Vector 4

Picture ist taken from: https://nosher.net/archives/computers/personal_comp_world_1982-07_001?idx=Vector
Im Frühjahr 1982 brachte das kalifornische Unternehmen Vector Graphic Inc. mit dem Vector 4 einen bemerkenswert ambitionierten Desktop-Computer auf den Markt, der sich gleichermaßen an Unternehmen und ambitionierte Einzelanwender richtete. Technisch betrachtet handelte es sich um einen hybriden Rechner, der sowohl den Zilog Z80A mit 4 MHz als auch den Intel 8088 Prozessor integrierte – letzterer auch das Herzstück des kurz zuvor erschienenen IBM PC. Diese doppelte Prozessorarchitektur sollte es ermöglichen, sowohl das bewährte CP/M-Betriebssystem als auch MS-DOS auszuführen – ein Alleinstellungsmerkmal, das in Branchenkreisen Aufsehen erregte. Die Verantwortlichen bei Vector Graphic bezeichneten den Vector 4 in einem Interview mit der Zeitschrift Personal Computer World als „a bridge between two generations of software platforms“ (eine Brücke zwischen zwei Softwaregenerationen).
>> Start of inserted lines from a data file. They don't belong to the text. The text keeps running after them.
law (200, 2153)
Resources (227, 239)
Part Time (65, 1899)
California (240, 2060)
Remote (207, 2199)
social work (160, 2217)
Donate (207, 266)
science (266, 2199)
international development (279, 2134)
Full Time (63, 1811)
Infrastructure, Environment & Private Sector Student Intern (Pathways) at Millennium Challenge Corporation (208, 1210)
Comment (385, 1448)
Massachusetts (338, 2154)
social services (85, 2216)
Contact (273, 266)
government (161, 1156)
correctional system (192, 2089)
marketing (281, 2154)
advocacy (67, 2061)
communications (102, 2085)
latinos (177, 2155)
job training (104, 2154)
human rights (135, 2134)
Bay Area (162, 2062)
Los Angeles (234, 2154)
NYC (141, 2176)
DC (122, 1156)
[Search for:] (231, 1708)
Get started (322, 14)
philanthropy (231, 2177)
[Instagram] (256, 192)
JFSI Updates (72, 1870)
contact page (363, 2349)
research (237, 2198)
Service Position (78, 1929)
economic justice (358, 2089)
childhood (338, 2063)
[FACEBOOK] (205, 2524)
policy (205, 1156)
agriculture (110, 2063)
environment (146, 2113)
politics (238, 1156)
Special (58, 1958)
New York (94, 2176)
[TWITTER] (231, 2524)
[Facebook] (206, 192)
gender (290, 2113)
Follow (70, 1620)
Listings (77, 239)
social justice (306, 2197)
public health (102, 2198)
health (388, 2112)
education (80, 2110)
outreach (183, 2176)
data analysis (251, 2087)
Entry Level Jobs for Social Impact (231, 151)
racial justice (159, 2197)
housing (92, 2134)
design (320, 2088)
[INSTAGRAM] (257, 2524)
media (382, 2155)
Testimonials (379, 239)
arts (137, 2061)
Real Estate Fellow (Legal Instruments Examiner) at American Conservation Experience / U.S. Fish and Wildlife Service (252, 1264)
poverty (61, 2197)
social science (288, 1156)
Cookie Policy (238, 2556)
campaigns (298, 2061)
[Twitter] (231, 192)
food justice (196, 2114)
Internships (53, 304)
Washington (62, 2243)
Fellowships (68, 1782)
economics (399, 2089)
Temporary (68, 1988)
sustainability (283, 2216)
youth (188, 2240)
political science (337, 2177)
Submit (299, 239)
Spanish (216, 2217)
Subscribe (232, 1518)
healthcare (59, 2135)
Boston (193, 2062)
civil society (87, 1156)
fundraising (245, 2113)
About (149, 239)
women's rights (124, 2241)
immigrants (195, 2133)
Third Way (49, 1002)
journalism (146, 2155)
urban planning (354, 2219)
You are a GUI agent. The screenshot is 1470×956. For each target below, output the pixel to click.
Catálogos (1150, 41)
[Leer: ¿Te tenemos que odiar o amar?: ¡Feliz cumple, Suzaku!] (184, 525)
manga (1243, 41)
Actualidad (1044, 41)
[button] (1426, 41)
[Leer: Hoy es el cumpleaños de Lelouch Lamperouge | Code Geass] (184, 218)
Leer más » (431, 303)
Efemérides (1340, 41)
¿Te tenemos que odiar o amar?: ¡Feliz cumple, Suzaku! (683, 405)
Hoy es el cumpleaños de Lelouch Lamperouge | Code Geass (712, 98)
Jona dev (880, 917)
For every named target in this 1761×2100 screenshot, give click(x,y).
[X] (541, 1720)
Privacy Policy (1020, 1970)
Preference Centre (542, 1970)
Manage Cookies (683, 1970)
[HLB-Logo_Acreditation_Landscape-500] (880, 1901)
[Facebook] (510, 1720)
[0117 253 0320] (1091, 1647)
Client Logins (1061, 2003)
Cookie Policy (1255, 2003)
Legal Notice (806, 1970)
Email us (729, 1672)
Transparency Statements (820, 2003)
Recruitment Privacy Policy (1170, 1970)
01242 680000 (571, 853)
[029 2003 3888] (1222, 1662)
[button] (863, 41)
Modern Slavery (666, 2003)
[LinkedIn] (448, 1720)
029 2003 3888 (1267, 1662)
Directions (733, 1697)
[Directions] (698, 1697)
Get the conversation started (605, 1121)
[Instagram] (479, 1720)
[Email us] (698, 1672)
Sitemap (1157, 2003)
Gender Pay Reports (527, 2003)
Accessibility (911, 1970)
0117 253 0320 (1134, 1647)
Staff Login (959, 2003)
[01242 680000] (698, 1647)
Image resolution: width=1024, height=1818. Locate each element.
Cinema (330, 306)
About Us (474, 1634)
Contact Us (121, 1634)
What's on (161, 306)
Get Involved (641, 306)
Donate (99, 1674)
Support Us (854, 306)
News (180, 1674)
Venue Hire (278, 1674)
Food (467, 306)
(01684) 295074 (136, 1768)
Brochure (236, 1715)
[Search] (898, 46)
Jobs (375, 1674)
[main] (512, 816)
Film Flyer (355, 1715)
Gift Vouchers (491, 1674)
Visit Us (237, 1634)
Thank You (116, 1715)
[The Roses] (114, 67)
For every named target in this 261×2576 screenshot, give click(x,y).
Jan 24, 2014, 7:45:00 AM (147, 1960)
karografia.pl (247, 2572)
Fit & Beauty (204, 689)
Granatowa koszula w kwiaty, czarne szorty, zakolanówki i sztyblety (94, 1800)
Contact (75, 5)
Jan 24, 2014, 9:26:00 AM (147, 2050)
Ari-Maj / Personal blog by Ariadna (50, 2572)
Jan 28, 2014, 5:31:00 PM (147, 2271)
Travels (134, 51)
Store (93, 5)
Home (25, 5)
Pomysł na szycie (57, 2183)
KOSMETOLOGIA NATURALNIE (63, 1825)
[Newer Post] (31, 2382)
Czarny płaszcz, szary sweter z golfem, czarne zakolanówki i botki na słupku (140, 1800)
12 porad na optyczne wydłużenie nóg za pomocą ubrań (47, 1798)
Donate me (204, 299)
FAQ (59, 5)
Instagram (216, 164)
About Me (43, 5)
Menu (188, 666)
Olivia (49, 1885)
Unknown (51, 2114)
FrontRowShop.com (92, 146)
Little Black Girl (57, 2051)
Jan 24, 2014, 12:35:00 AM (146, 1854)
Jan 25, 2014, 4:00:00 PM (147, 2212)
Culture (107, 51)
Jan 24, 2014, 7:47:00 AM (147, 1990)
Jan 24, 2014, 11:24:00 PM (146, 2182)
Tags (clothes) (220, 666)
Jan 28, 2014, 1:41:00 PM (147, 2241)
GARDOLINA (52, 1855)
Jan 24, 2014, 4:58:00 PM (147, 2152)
Der Vector 4 war in einem rechteckigen Metallgehäuse untergebracht, das etwa 45 cm breit, 40 cm tief und 20 cm hoch war. Das Gewicht lag bei rund 12 kg. Intern basierte die Architektur auf dem S-100-Bus, einem offenen Industriestandard, der dem Anwender eine Vielzahl an Erweiterungsmöglichkeiten bot. Bereits in der Grundausstattung verfügte der Rechner über 64 KB RAM für den Z80-Strang, konnte aber über Steckkarten erweitert werden. Das Display war monochrom, bei einer grafischen Auflösung von schätzungsweise 640×480 – eine für die damalige Zeit ordentliche Leistung, wenngleich keine Farbdarstellung möglich war. Eine geplante Farbgrafikkarte wurde zwar konzipiert, aber nie zur Serienreife gebracht. Soundseitig war das System mit einem einfachen internen Piezo-Speaker ausgestattet, ein Soundchip wie der AY-3-8912 oder gar ein SID war nicht vorgesehen.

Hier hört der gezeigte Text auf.